• Task details
Reproduce the forum thread on animation software below, word for word and in full.

--- Begin Text extract ---

Sort of been working on it.

Colouring is boring.


----------



## HipsterCoyote (Nov 26, 2012)

I color 4 u


----------



## Smelge (Nov 26, 2012)

But you have your own stuff to do.


----------



## Toshabi (Nov 26, 2012)

Smelge said:


> You should be able to get older versions of Toonboom for free somewhere online. I've got it kicking around somewhere but never really used it.
> 
> And no, it's not torrented, they did some promotion when a new version was released and allowed people to get the old one for free.




Do you know what version number/title was the old version of Toon Boom? I looked through a couple of website links via google and haven't had much luck.


----------



## Smelge (Nov 27, 2012)

Not a clue, sorry.

On second thoughts though, it might actually have been the Smith Micro Manga studio. But it was a limited time only. Probably.


----------



## Arshes Nei (Nov 27, 2012)

I think you may be right about the Manga Studio, I remember them giving away old versions a while back. I know I had gotten an old copy for free off Imagine FX on their DVD.


----------



## Smelge (Nov 27, 2012)

If I remember though, it was free but you had to get a unique activation code so you couldn't just pass it around.


----------



## Toshabi (Nov 28, 2012)

That's too bad about the free version. Either or, I'm going to play around with anime studio and toon boom and see which one I feel more comfortable with (via trial version). I'm going to see if I can get a discount through my college when I make a decision on which program I like better. (Hopefully, I can get an added discount, what with it being the Christmas season and all)


Thanks again for all the responses.

--- End Text extract ---
--- Begin Dataset extract ---

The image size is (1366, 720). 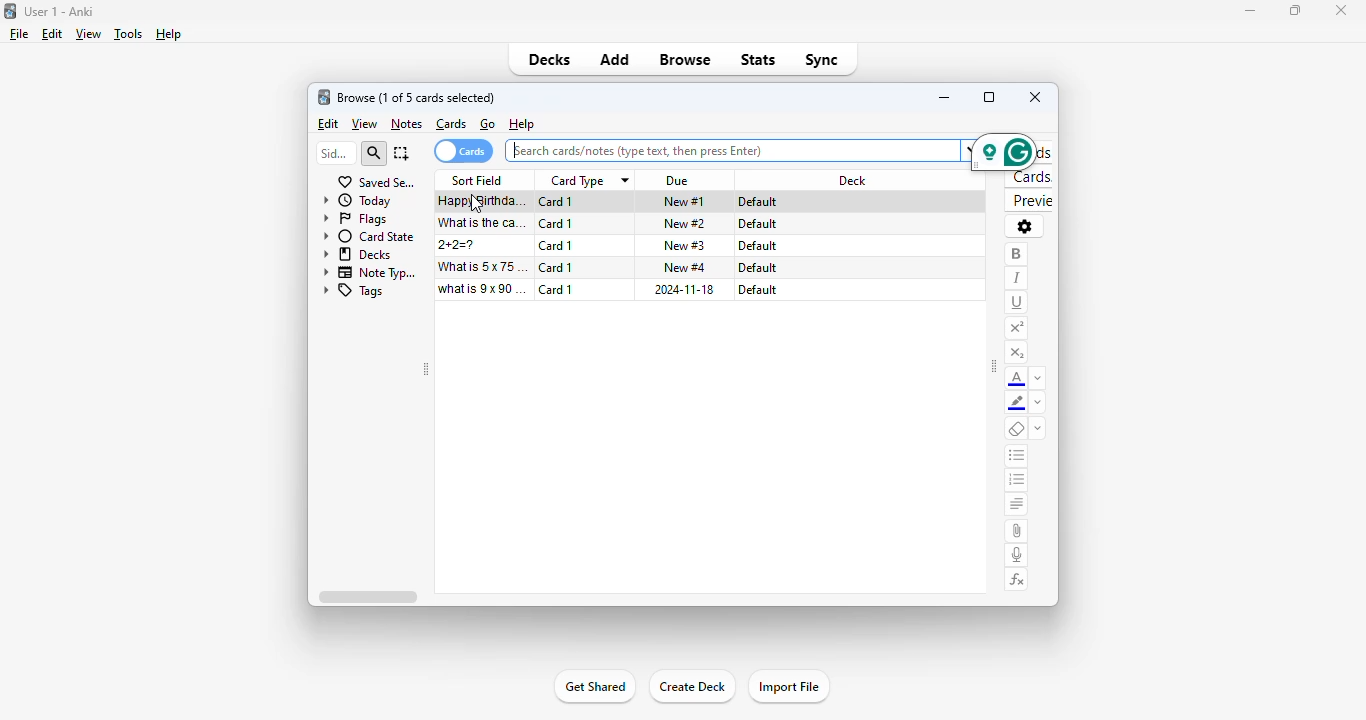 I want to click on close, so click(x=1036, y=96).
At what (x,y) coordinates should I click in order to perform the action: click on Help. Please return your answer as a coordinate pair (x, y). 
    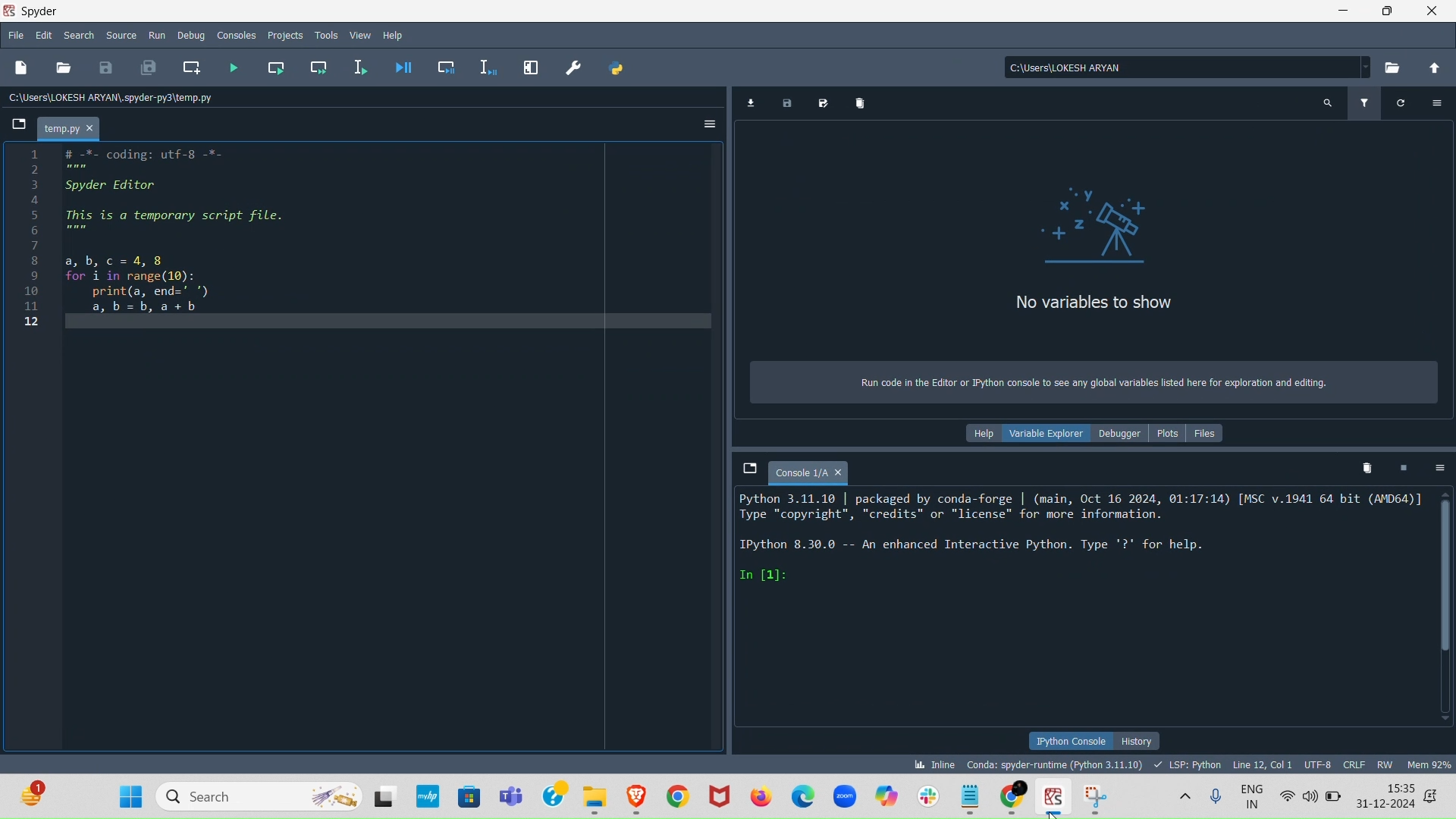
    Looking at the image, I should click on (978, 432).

--- End Dataset extract ---

• Solution for this problem
Sort of been working on it.

Colouring is boring.


----------



## HipsterCoyote (Nov 26, 2012)

I color 4 u


----------



## Smelge (Nov 26, 2012)

But you have your own stuff to do.


----------



## Toshabi (Nov 26, 2012)

Smelge said:


> You should be able to get older versions of Toonboom for free somewhere online. I've got it kicking around somewhere but never really used it.
> 
> And no, it's not torrented, they did some promotion when a new version was released and allowed people to get the old one for free.




Do you know what version number/title was the old version of Toon Boom? I looked through a couple of website links via google and haven't had much luck.


----------



## Smelge (Nov 27, 2012)

Not a clue, sorry.

On second thoughts though, it might actually have been the Smith Micro Manga studio. But it was a limited time only. Probably.


----------



## Arshes Nei (Nov 27, 2012)

I think you may be right about the Manga Studio, I remember them giving away old versions a while back. I know I had gotten an old copy for free off Imagine FX on their DVD.


----------



## Smelge (Nov 27, 2012)

If I remember though, it was free but you had to get a unique activation code so you couldn't just pass it around.


----------



## Toshabi (Nov 28, 2012)

That's too bad about the free version. Either or, I'm going to play around with anime studio and toon boom and see which one I feel more comfortable with (via trial version). I'm going to see if I can get a discount through my college when I make a decision on which program I like better. (Hopefully, I can get an added discount, what with it being the Christmas season and all)


Thanks again for all the responses.